§ Prompt: The range runs from the line containing "Task: Close the Statistics panel" to the last line of the entries. Copy that range exactly, omitting pictures.

>>>

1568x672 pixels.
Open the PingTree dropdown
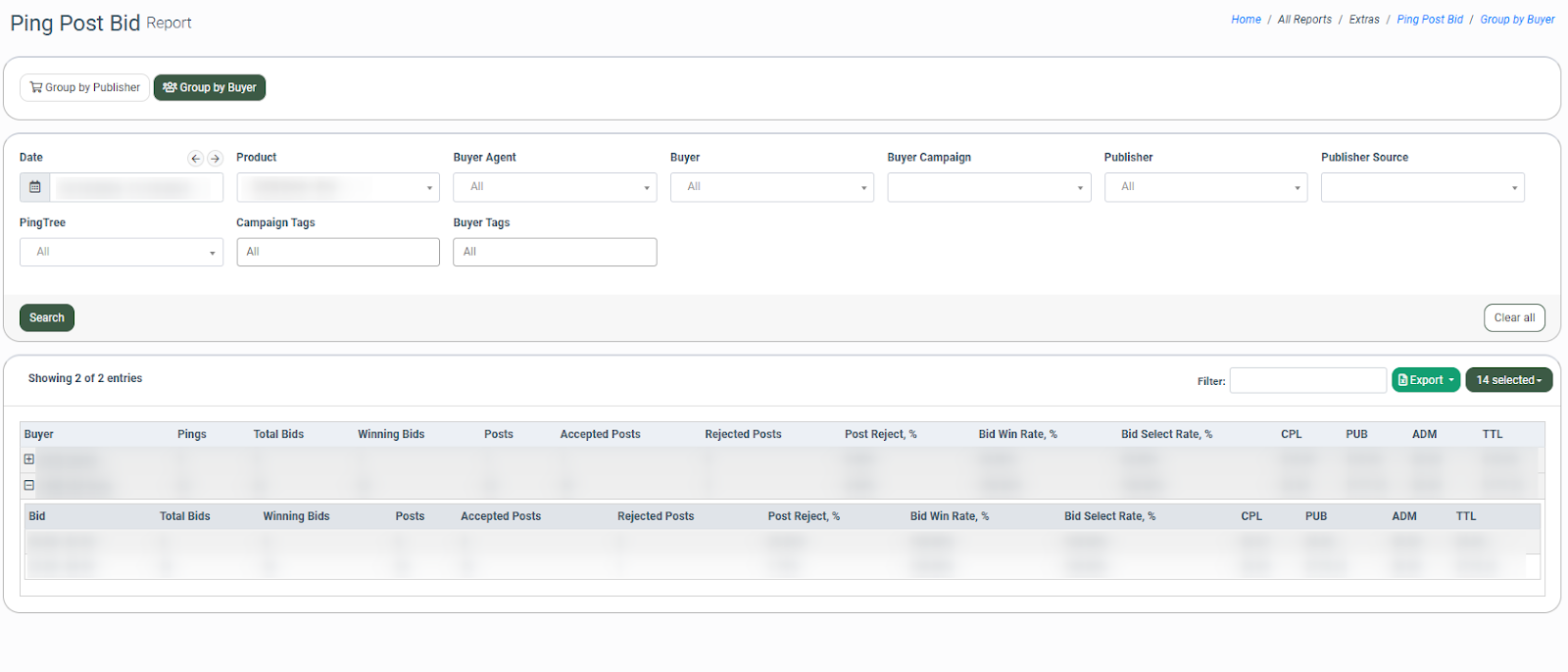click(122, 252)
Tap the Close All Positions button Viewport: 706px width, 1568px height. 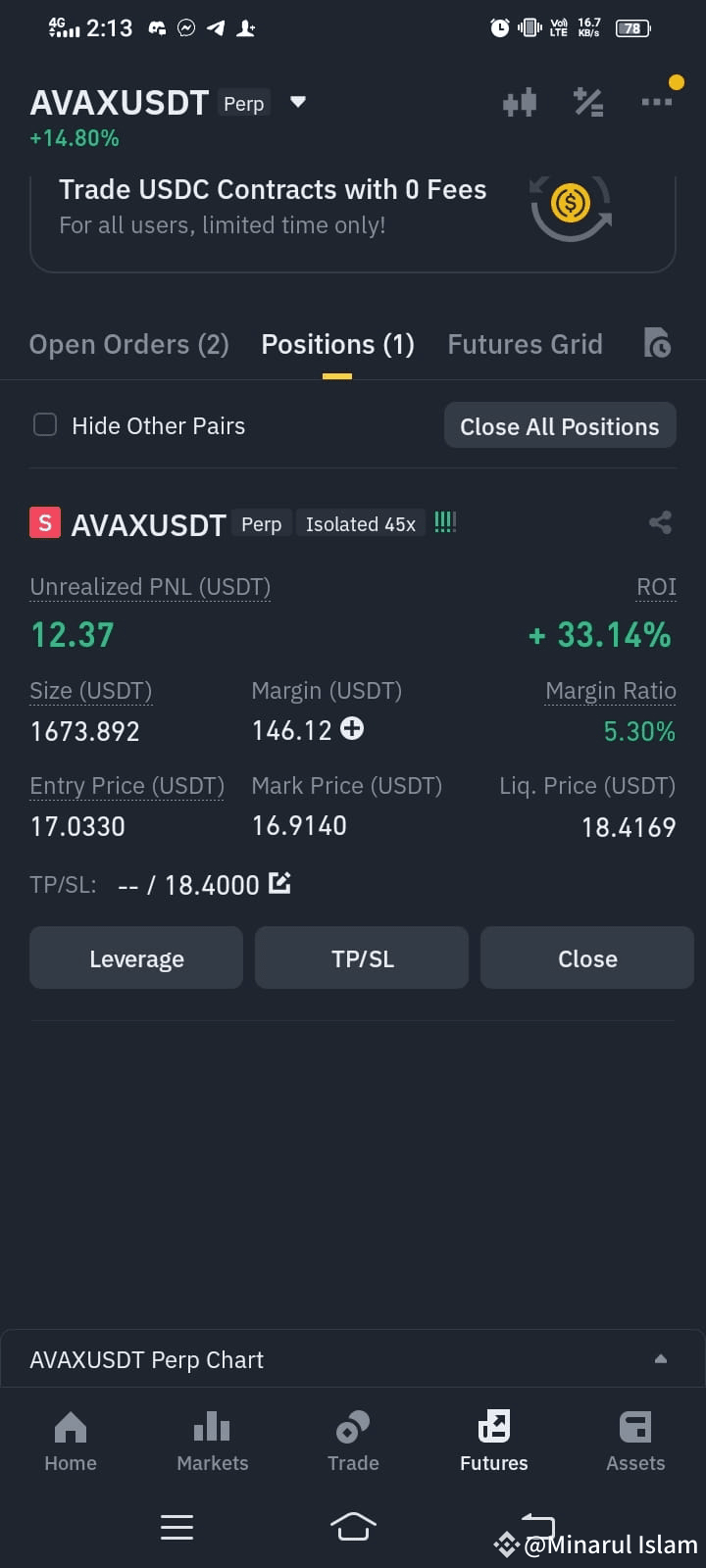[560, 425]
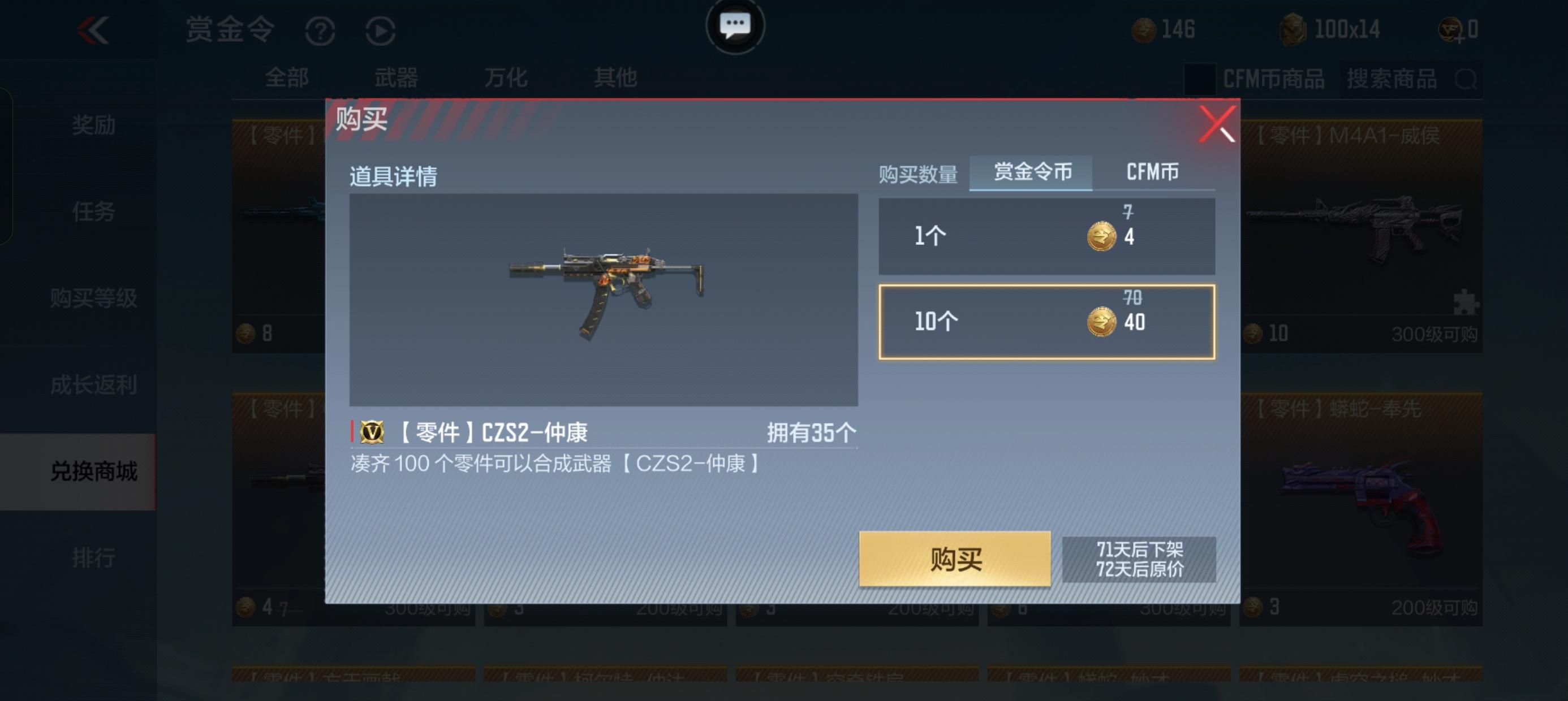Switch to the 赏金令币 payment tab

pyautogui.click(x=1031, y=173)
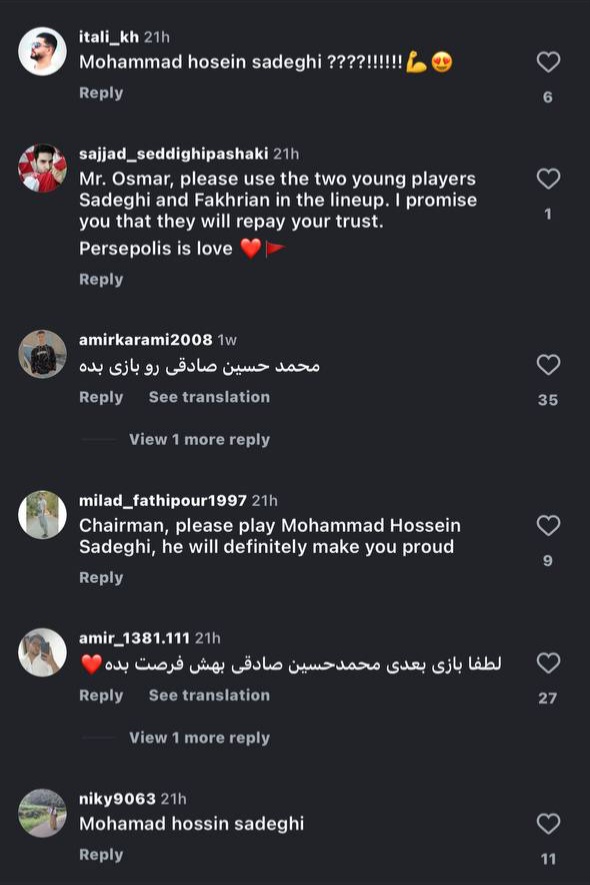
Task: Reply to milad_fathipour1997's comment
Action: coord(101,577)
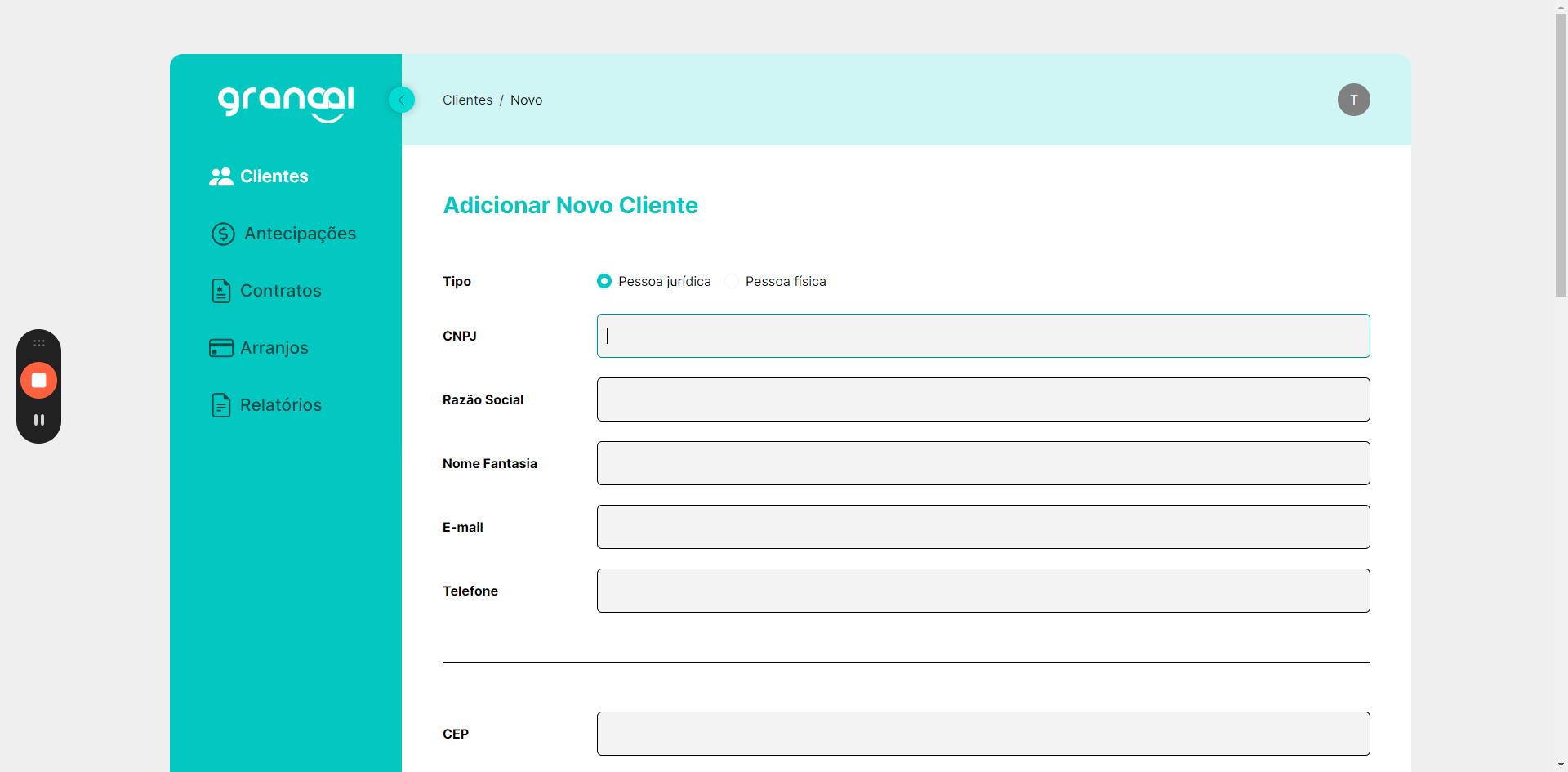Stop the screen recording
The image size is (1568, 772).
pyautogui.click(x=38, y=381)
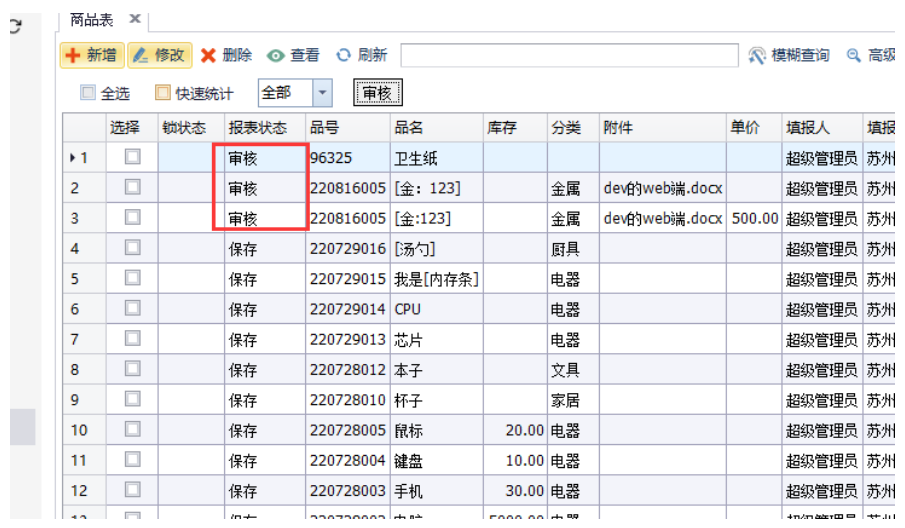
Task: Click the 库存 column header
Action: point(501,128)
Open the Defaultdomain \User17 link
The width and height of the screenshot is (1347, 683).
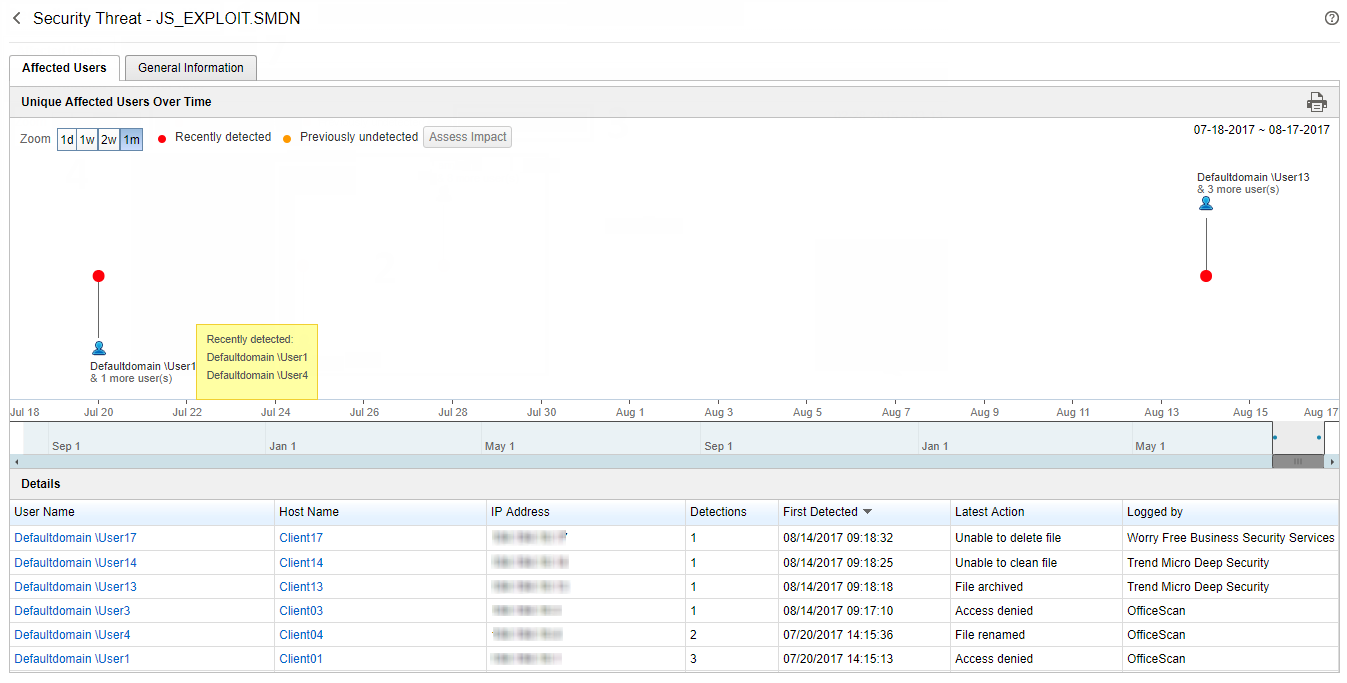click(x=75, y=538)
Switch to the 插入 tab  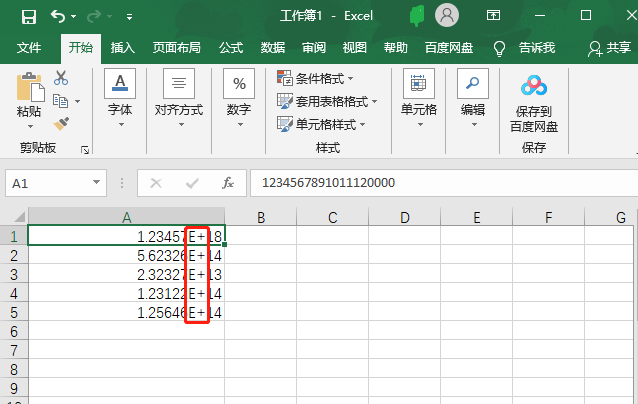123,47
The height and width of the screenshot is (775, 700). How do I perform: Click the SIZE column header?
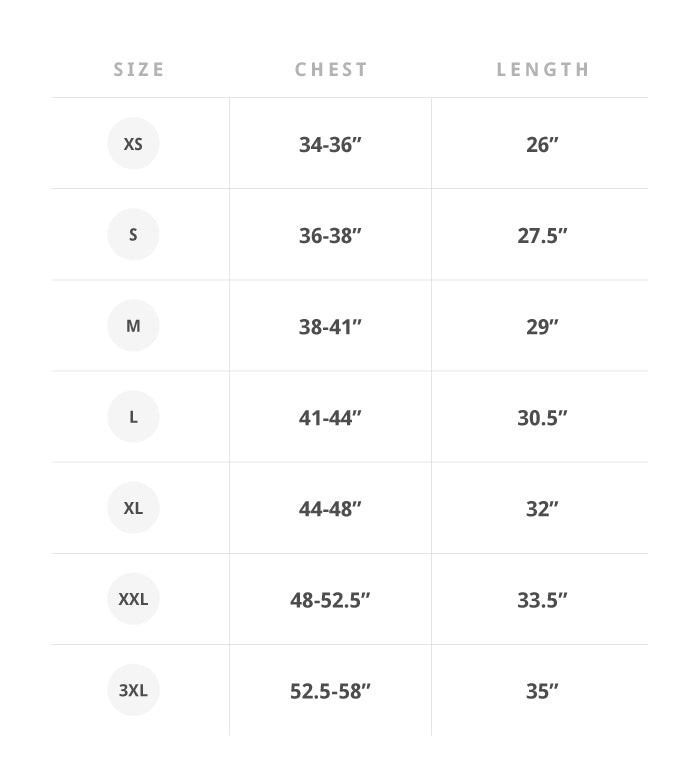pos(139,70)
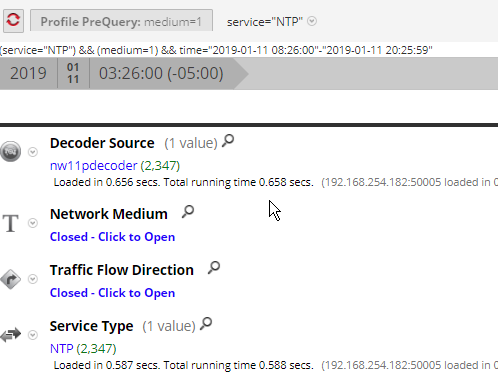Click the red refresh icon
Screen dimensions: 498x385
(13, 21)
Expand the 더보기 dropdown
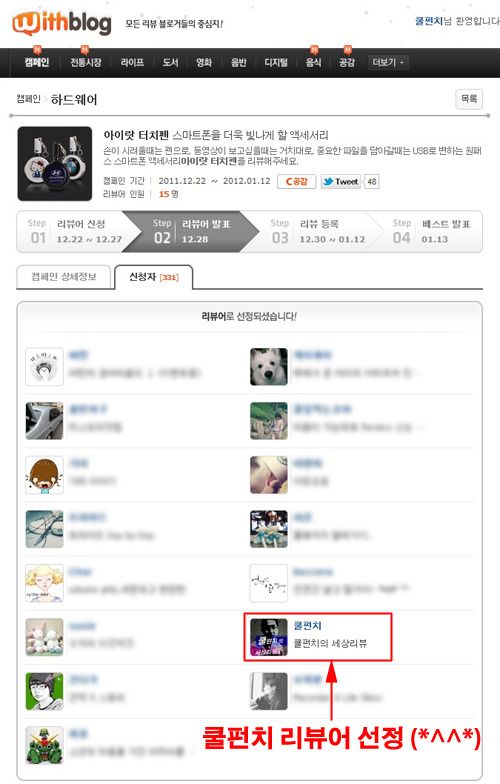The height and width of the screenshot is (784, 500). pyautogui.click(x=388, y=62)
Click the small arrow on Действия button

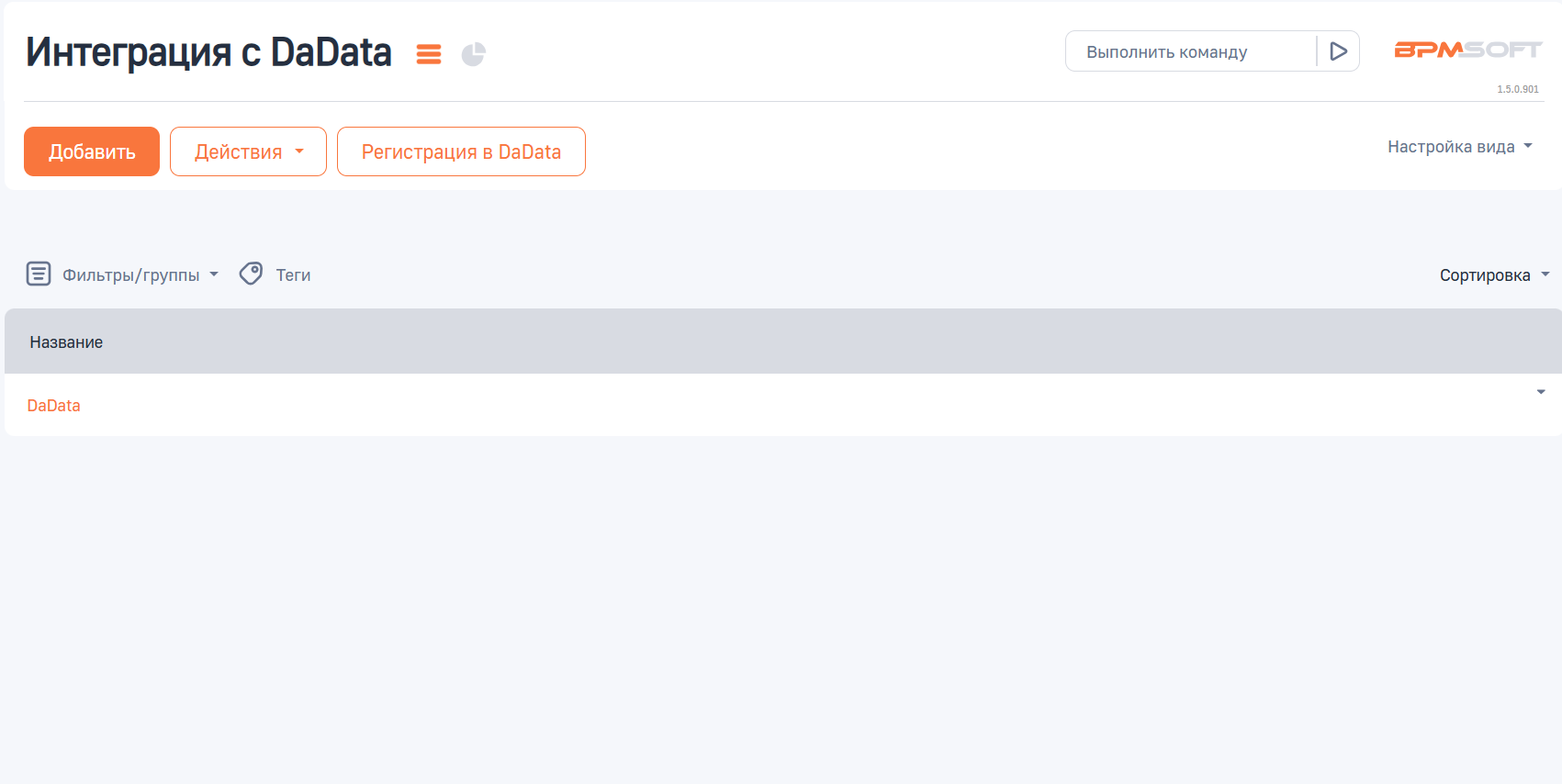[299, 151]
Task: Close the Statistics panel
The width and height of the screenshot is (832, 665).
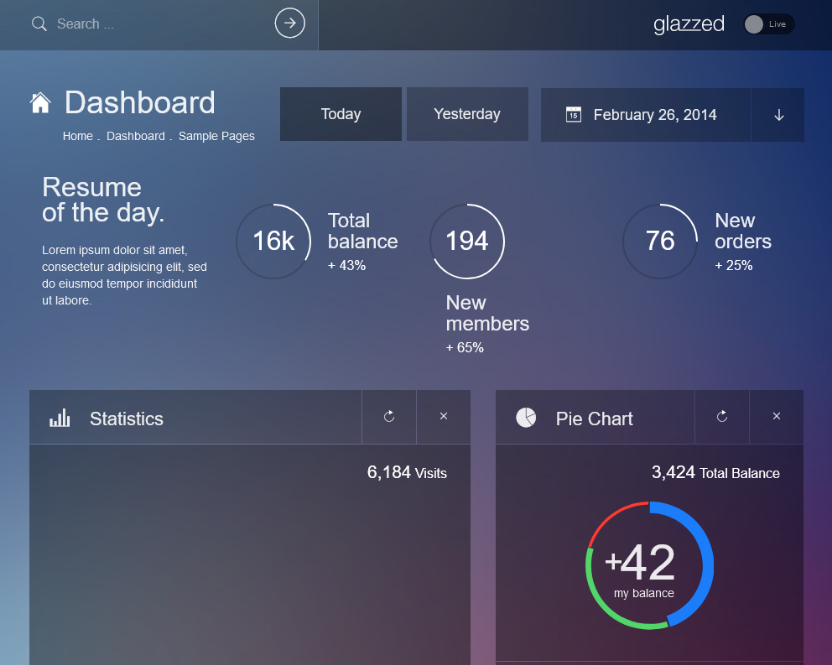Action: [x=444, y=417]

<<<

§ Solution to this task:
Task: Close the Statistics panel
The width and height of the screenshot is (832, 665).
Action: [x=444, y=417]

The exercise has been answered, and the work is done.